Exercises to complete »
1 > Can you sum up the article on the Hawaii photo contest winners in two sentences?
2 > Could you resume the article on the Hawaii photo contest winners after its final sentence?

Text block »
Asked to capture the best
of Hawaii, photographers
turn to our waterways

By Joleen Oshiro

Water, water everywhere ... It's in our psyche, an archetypal symbol of life itself. Each of us was cradled in liquid in the womb, and perhaps it is that fundamental connection to buoyancy that draws people far and wide to our tiny pieces of land, where they can experience again the elemental wonder of being enveloped in liquid life force.

And perhaps that connection is more pronounced for those of us living in Hawaii, where water surrounds our existence still. This year's Canon USA Hawaii photo contest, which bears the theme "My Favorite Thing About Hawaii," surely is food for that thought. Of the top five photos, four center on water.

What follows are profiles of several of the winning photographers, and a look at some unique "favorite" pictures that will grace Canon Photo Gallery's walls through April 29.


Nanakuli Beach Fun
Ulla Kreienbaum

Photography has been a lifelong hobby for Makaha resident Kreienbaum, but it was Canon's annual photo contest that motivated her to take pictures of her beloved Leeward coast. This image was captured at last year's Father's Day Canoe Regatta. Kreienbaum's previous entries in Canon's contests had earned her two honorable mentions.

ULLA KREIENBAUM'S "Nanakuli Beach Fun," which captures a group of children jumping off rocks into the ocean, was taken at last year's Father's Day Canoe Regatta. The shot, a display of energetic small-kid-time fun, earned Kreienbaum the annual contest's top spot.

"The water is shallow, so the kids have to wait for the wave to come in before they jump. That's why they're all jumping in at the same time," she says. "I got a lucky shot to catch them all at once."

Kreienbaum has lived in Makaha for six years. In that time, the Leeward coast has become a place she loves and feels fiercely protective of. "From Makakilo to Makaha, I feel we have the most beautiful beaches," Kreienbaum says. "I run a travel agency from my home, and I read so many things warning tourists about this side of the island. 'It's dangerous,' they say. We have such a bad reputation. The people here aren't any better or worse than anyplace else."

To remedy this misconception of her home, Kreienbaum is using her hobby to display the beauty of the coast. She exhibits her photographs of the area in her own gallery and is creating greeting cards out of her photos.

"This west coast of the island is my favorite thing about Hawaii," she says.


Paddling the Canal
Aimee Holcomb

Holcomb thought she might get lucky with this shot of a lone paddler in Kailua. When she put her camera bag down on the sidewalk, she found a dime lying nearby. Holcomb has never taken photography classes, and says she "doesn't know how to use most of the functions" on her camera, but she takes her camera everywhere. "I always notice what's around me. I walk around quietly."

Captured on the other side of the island, Aimee Holcomb's second-place shot, "Paddling the Canal," was an opportunity that presented itself quite on the spur of the moment.

Extracted data »
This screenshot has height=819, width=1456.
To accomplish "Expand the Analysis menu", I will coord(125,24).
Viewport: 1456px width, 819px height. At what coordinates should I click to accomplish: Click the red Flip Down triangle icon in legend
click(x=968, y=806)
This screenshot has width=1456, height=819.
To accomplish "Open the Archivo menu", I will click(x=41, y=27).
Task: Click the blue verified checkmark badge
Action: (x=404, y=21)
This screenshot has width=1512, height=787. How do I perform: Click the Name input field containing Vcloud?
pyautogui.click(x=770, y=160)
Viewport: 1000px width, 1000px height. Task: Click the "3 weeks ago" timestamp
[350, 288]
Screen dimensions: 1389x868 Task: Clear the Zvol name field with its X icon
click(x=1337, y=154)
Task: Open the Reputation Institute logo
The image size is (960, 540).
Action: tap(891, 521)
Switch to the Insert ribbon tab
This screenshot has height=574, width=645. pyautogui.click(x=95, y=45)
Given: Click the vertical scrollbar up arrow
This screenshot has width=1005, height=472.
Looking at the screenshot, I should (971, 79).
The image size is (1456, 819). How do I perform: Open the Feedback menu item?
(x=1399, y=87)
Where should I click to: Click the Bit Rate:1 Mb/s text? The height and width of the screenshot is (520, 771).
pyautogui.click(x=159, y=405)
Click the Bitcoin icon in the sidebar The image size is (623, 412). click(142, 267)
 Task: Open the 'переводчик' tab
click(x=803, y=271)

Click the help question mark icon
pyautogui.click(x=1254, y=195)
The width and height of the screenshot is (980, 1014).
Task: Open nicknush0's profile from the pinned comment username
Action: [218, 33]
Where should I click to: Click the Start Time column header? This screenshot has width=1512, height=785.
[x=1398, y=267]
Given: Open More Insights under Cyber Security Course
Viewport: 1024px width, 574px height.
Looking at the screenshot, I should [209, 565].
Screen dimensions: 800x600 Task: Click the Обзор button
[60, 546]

Responses »
1 > Four of the top five photos in this year's Canon USA Hawaii photo contest, themed "My Favorite Thing About Hawaii," center on water, and a selection of the pictures will hang on Canon Photo Gallery's walls through April 29. Ulla Kreienbaum took the top spot with "Nanakuli Beach Fun," a shot of children jumping off rocks into the ocean at last year's Father's Day Canoe Regatta, and she uses her photos to show the beauty of the Leeward coast she loves; Aimee Holcomb took second place with "Paddling the Canal," a spur-of-the-moment shot of a lone paddler in Kailua.

2 >
"I was driving home on the H-3 and got off the Kailua exit to take a picture of the mist on Kawainui Marsh," Holcomb says. "I took a right onto Oneawa Street, and from the bridge, I saw a woman paddling toward the mountains.

"The lighting was perfect, so in the middle of rush hour, with the kids walking to school all around me, I stopped and took the shots as fast as I could. I was able to get the mist of the marsh in the background, as well as the light on the mountains. It was a lucky shot because conditions were perfect."

For Holcomb the magic of the moment was in the serenity of the woman paddler in the midst of rush hour. "I really enjoy the fact that in Hawaii I see women of all ages in outriggers," she says.

"I appreciated this woman's solitude in the morning."


Under the Sea
Danny Kim

Kim, a professional bodyboarder who grew up near Makaha, has a deep affinity for the ocean. He created this moody, black-and-white underwater shot of his girlfriend, Leimomi, off Keaau Beach Park.

"I like doing things with an artsy look, so I used the fish eye, and my girlfriend dove under the little waves. The waves created a sandstorm under the water, which gave an interesting look.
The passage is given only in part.